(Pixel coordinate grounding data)
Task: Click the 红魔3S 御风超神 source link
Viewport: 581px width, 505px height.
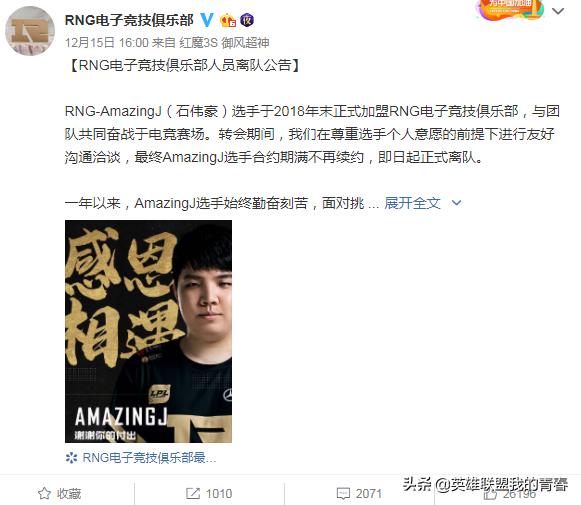Action: point(224,43)
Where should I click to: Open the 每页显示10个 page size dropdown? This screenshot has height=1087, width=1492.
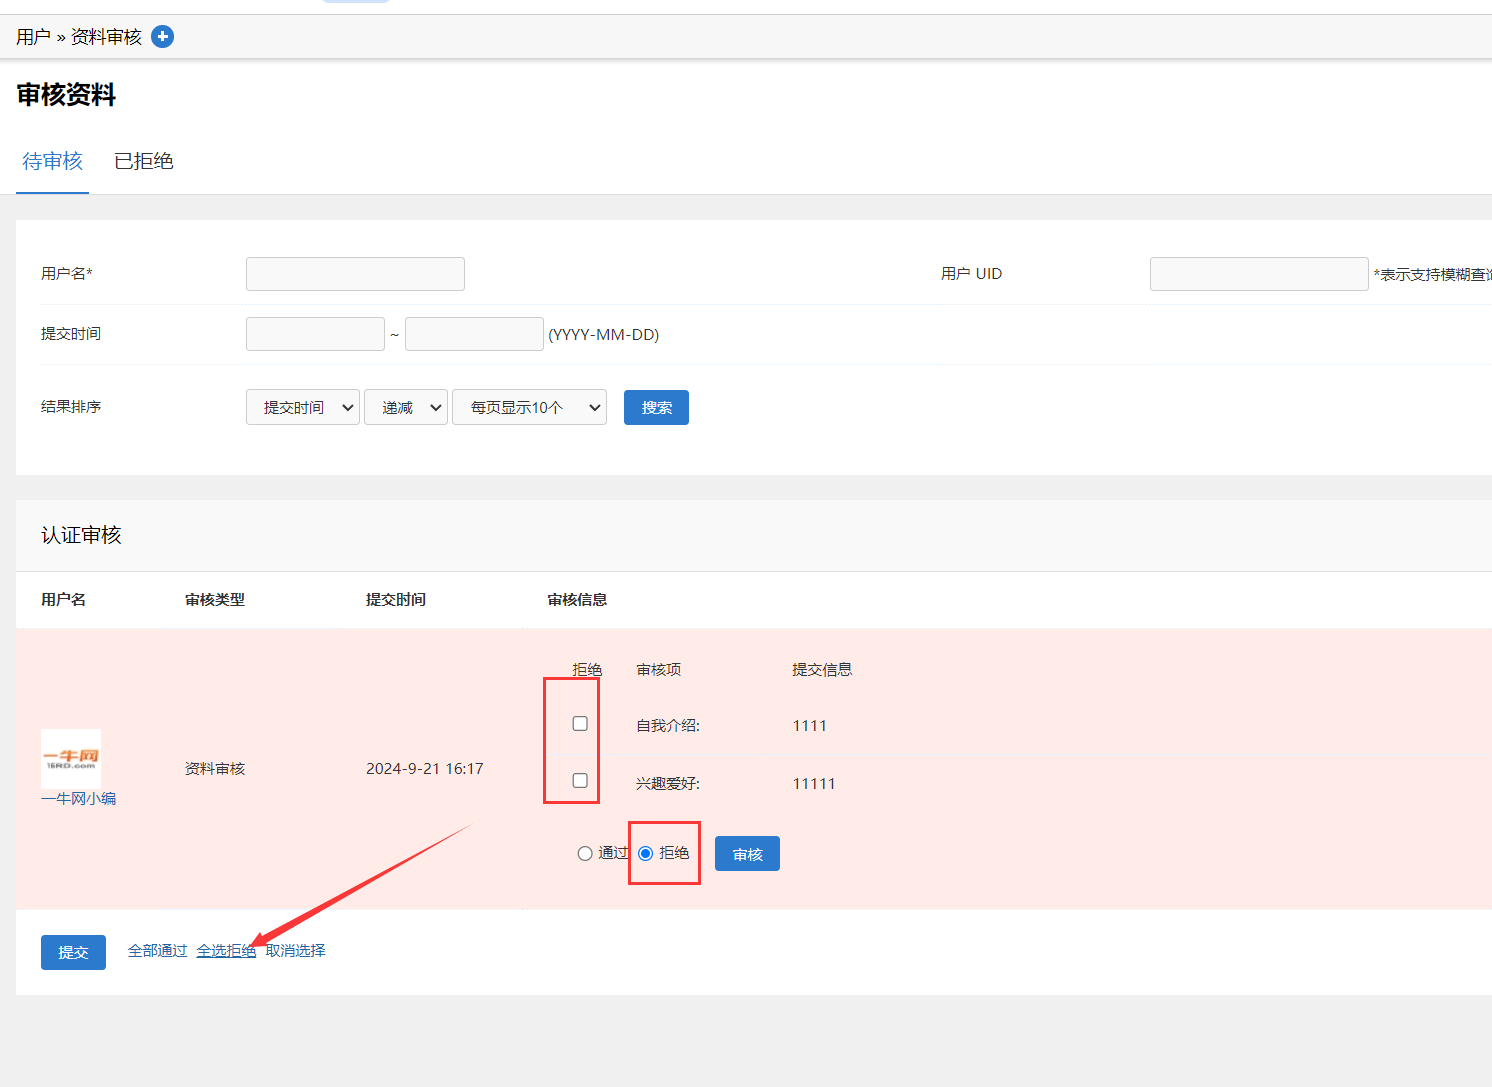529,407
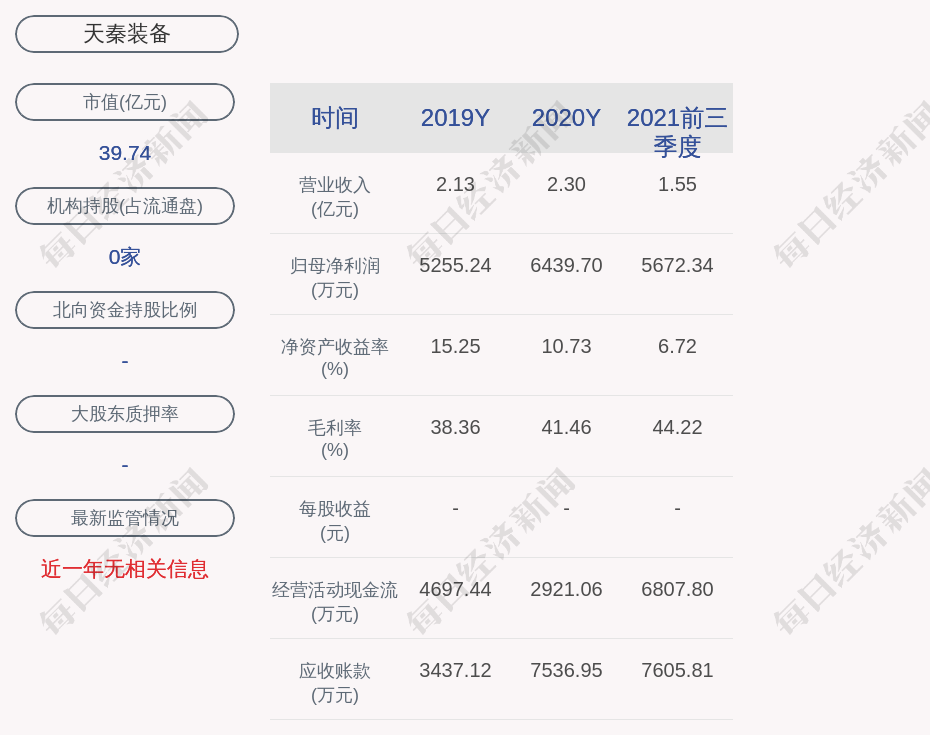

* _What is expected_
Skip the pictures and print exactly the lines from the one containing "Viewport: 581px width, 505px height." through the end of the records above.

* _Worked solution_
Viewport: 581px width, 505px height.
Action: point(224,43)
Where should I click to: Open the 每页显示10个 page size dropdown? This screenshot has height=1087, width=1492.
529,407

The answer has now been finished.